There’s just so much to get to in Matt Bai’s latest, in today’s NYT, on the 2012 presidential contest.
First of all, Bai swallows whole the myth of “next in line” in GOP nominations contests. Next, I don’t really understand what he’s trying to say in his glance at history. Yes, Ford/Reagan in 1976 was the last contest that was a “thriller” in the sense of not being decided until the end (actually, the only one like that on the GOP side under the modern nomination system). The nature of these things is that unless a contest is virtually tied, the winner will emerge and overwhelm the field relatively quickly, even if things were very close up to then. I mean, there was, in fact, a lot of uncertainty about the GOP nomination in 2008 for quite some time. It may not qualify as a “thriller,” but that doesn’t mean that John McCain was “preordained” to win.
Third, Ronald Reagan was in 1976 in no way whatsoever the “Sarah Palin of the day.” Reagan, by 1976, was on his second run for the White House, and had completed not one, but two terms as governor of a state that could fit all of Alaska’s citizens inside the population of its fourth or fifth largest city (yes, yes, I’m cheating a bit, since California wasn’t quite as populous then, but never mind that nitpicking). Not only that, but he had been one of a handful of conservative leaders—very possibly the single most important one—for a full decade. Palin, well, isn’t.

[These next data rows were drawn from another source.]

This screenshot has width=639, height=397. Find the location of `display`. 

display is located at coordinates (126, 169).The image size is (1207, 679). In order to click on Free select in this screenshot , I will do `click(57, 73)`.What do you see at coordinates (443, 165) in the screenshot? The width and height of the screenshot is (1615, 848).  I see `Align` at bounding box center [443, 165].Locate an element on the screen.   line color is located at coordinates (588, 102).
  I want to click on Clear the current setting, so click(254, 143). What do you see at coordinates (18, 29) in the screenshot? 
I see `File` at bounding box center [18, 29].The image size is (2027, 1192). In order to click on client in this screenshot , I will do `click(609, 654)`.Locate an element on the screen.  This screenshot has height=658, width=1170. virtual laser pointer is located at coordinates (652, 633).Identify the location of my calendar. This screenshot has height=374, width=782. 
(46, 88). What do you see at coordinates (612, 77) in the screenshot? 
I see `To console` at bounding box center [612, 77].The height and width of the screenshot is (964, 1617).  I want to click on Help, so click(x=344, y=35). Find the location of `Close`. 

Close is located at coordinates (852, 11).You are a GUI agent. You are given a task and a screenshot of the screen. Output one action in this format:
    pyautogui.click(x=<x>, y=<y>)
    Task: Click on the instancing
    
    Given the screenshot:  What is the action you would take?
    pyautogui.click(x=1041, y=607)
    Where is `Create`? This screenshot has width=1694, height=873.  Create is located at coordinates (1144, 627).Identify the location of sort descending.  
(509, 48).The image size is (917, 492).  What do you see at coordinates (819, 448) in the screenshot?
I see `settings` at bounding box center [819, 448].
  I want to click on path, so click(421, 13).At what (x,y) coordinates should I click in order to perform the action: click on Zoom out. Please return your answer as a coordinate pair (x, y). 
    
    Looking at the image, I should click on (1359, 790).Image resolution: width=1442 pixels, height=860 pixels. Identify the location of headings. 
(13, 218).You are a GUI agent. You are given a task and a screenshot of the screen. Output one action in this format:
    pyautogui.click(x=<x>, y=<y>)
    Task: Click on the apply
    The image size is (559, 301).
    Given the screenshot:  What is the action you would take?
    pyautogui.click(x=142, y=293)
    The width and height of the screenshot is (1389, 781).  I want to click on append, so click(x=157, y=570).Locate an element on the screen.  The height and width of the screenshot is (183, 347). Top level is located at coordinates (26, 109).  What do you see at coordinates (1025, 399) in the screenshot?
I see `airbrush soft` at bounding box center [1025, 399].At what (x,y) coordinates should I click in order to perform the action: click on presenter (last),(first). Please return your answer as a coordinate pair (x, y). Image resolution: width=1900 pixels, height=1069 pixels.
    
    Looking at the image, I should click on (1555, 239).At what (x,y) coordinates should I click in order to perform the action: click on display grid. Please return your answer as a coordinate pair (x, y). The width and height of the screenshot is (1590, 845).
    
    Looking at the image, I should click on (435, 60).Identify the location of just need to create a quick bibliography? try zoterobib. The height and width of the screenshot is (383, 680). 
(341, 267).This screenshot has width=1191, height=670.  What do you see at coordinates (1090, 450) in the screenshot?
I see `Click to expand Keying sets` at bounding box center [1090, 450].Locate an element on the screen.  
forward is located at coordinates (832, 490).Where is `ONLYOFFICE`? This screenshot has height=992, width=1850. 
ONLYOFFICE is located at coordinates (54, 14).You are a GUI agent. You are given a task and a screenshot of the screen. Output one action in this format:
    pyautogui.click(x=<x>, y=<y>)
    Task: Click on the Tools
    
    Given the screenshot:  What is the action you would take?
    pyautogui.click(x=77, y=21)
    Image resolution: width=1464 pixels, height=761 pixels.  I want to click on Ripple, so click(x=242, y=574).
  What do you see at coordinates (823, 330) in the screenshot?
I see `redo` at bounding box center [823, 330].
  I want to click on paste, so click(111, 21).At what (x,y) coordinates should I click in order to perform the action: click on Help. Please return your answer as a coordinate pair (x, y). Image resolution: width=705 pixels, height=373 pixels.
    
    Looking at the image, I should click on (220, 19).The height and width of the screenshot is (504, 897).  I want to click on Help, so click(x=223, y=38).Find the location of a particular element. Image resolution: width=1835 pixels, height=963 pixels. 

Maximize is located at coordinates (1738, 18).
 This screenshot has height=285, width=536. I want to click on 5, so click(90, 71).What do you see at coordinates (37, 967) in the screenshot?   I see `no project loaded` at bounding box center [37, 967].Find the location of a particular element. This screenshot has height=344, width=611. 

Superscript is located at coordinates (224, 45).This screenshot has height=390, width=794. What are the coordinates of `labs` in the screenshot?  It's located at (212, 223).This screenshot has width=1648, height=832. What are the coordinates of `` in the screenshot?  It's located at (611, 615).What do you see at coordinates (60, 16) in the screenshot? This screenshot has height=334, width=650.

Mostly, though, Bai gets wrong the entire question of parties and control of nominations. He says:
And even if Mr. Romney or some other candidate were to emerge as the consensus choice of the establishment, this year’s Congressional primaries pretty much showed that the days of anointing are probably over. This isn’t so much a Republican phenomenon as it is the function of an evolving, Web-based society, where your average voter of a certain age isn’t inclined to let his employer or even his church, much less his political party, make his choices for him.
This gets things about as wrong as possible. The way to think about political parties isn’t to imagine some party establishment, perhaps in Washington, that in the past has dictated policy and candidates to a formerly accepting mass of voters. Instead, parties are collections of groups and individuals, some in Washington and some not, who may or may not agree on all sorts of things. There are activists and politicians, campaign professionals and interest group leaders, members of the partisan press and governing professionals, and even officials and staff of formal party organizations, local and national. When it comes time to nominate a president, all of them coordinate and compete over the various candidates and over the policies those candidates commit to.
Ordinary voters—voters-as-voters—aren’t involved in that process. Oh, some voters will get more involved, and act as activists; American political parties have always been highly permeable, and they remain so today. In fact, I’d argue that permeable political parties are one of the most important things that makes a policy a democracy.
Voters won’t get into the game, in fact, until the Iowa caucuses in early 2012. Even then, hardly any voters show up—turnout for presidential primaries and especially caucuses is tiny. By then, “the party”—that is, all of those people a couple of paragraphs up—will have collectively narrowed the field. More importantly, they will have narrowed the candidates. That is, they will have imposed on them various positions on matters of public policy (just as the leading candidates for the Democratic nomination in 2008 all wound up with more or less the same health care policy).
Now, it’s true that sometimes the party has serious internal disagreements about issues. Sometimes those are hashed out and compromised; sometimes they aren’t, and leave winners and losers. Thinking of one faction as “establishment” and another as “insurgent” (or even worse, one as party and another as outside of the party) rarely helps understand these fights, however. So, for example, in Kentucky last year the groups and people within the party who supported Rand Paul defeated the groups and people who opposed him, but that doesn’t mean that “the party” or “the establishment” lost, since the winners had as solid a place within the party as the losers, and included many long-time Republican actors.
(Is it possible for a true, outside-the-party takeover of a nomination? Yes: see, for example, the cases in which Lyndon LaRouche supporters won Democratic Party primaries. But these things are quite rare).
Sometimes, for whatever reason, all of this doesn’t leave the party with a single candidate by the time of the Iowa caucuses. Usually, the next step is the coordination and competition continues. Voters, then, have a say, although even at that point what they do is highly mediated by party actors. The party (and, again, that means all those groups and individuals I mentioned above) also may use primary election results as cues about the popularity and electoral prospects of the remaining candidates.
Of course, that still leaves lots of questions about how exactly the party coordinates, when it fights, and how those fights are resolved. But that’s what’s happening, not Bai’s fantasy that once upon a time “party leaders” picked candidates, while now the voters do.